Task instructions
Report how many lines in the entries below hold the word "computer". Your answer is that number alone.

- - - -

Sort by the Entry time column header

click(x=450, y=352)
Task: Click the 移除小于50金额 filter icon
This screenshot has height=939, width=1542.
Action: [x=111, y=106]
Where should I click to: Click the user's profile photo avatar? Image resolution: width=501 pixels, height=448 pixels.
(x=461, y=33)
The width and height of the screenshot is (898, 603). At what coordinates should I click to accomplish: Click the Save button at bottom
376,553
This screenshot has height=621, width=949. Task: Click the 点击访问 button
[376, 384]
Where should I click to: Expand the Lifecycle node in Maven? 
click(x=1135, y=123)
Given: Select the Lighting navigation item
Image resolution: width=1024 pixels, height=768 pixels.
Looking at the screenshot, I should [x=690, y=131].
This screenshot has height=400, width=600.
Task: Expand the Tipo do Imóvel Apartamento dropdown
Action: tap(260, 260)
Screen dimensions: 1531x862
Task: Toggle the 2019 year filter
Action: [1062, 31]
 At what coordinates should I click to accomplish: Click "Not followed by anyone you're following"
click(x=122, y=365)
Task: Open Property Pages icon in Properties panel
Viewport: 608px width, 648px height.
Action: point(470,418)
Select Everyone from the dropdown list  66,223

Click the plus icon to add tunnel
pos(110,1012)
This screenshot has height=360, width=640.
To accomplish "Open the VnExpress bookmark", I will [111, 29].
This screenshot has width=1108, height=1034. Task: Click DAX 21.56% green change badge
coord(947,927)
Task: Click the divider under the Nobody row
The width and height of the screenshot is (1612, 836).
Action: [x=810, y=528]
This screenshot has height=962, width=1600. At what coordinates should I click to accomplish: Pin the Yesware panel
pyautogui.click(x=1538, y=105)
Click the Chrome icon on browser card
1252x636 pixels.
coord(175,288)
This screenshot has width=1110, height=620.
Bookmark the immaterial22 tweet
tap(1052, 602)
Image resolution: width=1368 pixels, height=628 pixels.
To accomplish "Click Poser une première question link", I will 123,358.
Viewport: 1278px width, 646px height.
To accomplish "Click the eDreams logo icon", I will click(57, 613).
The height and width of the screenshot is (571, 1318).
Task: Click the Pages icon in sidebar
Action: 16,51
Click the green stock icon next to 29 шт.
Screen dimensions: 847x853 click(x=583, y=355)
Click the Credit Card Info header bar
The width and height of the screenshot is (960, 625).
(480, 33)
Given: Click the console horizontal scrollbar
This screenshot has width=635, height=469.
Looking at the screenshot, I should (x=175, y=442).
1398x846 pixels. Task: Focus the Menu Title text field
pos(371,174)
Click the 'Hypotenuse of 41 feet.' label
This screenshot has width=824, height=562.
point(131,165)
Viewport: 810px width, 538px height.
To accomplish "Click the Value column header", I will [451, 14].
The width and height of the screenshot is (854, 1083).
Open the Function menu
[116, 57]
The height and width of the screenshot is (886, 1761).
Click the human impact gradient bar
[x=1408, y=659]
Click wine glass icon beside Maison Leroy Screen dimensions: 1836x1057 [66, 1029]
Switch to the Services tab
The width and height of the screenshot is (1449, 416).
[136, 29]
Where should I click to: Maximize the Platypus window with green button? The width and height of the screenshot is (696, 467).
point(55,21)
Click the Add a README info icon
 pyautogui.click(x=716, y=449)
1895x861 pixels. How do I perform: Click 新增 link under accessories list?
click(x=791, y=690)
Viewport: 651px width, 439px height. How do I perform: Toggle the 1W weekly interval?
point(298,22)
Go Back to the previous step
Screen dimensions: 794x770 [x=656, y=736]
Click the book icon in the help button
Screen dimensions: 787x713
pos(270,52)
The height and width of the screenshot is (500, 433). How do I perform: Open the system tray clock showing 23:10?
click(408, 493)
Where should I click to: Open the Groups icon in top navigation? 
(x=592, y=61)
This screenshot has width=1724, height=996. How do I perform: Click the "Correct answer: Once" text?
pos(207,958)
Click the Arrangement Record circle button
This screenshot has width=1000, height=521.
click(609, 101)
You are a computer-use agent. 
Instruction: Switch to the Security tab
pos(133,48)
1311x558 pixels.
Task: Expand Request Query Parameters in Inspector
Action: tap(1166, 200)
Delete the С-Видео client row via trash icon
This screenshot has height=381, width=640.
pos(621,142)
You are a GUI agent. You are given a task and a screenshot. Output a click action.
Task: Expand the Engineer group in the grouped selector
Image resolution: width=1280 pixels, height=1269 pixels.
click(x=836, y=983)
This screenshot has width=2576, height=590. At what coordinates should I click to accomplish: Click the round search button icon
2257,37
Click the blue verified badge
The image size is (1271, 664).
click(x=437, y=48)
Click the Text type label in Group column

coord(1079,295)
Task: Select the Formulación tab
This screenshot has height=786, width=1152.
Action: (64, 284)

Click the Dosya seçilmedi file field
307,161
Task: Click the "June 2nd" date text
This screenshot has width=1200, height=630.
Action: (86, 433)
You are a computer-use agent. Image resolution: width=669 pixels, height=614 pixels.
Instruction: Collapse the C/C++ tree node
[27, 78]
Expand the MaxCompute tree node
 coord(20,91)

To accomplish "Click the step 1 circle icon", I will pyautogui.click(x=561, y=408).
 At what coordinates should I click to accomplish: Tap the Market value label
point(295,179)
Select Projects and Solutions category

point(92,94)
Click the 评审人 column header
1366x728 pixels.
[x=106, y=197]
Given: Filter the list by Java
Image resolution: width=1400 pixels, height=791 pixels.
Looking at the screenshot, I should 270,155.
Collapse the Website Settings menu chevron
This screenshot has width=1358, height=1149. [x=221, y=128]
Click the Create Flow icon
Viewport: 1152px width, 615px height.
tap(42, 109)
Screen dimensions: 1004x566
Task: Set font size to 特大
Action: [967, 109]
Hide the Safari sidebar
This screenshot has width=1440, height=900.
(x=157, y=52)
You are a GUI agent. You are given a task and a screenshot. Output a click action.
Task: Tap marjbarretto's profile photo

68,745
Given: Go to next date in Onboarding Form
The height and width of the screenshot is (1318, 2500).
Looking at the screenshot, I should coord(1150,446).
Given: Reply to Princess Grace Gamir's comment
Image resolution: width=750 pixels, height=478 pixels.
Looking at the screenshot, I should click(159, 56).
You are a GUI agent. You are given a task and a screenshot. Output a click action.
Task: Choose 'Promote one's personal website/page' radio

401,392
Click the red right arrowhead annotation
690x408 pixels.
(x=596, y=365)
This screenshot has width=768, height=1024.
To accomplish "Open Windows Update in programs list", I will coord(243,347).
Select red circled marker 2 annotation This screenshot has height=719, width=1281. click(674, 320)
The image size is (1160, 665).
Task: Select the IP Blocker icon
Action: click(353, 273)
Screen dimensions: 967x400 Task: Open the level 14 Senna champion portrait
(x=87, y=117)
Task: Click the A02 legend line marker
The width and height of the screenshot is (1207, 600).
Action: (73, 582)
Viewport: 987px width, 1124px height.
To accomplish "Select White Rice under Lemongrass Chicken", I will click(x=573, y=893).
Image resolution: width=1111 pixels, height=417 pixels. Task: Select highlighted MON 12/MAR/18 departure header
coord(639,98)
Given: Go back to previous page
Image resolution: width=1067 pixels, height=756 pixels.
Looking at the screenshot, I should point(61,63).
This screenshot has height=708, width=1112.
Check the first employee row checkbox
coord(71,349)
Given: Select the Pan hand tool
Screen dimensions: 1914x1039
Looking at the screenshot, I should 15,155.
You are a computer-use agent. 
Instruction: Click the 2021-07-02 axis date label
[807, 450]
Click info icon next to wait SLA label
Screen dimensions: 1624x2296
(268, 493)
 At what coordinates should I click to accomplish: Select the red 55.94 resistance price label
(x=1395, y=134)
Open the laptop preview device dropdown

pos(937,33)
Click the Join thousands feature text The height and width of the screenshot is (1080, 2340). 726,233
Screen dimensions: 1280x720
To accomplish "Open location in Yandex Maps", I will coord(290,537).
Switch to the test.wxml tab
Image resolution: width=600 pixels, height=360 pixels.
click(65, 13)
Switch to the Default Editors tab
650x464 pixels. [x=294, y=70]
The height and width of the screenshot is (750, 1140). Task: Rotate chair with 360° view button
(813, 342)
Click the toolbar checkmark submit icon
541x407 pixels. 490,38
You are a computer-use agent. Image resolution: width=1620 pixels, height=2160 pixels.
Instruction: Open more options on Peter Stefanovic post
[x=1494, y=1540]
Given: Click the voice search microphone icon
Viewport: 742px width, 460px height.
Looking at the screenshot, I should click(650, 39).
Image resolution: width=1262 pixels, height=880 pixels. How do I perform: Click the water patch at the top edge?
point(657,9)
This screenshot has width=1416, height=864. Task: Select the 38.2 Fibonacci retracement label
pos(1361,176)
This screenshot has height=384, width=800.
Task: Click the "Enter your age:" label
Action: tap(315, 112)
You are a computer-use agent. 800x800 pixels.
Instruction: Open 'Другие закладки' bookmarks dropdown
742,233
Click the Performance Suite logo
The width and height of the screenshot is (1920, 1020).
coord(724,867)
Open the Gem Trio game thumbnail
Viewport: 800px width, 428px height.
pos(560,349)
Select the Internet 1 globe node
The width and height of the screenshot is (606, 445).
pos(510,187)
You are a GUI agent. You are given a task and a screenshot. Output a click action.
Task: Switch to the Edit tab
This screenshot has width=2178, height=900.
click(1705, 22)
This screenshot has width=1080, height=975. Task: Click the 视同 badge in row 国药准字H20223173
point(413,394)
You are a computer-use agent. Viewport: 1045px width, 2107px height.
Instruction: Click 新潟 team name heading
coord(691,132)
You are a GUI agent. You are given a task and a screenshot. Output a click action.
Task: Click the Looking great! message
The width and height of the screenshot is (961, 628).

- - - -

Solved exercise
6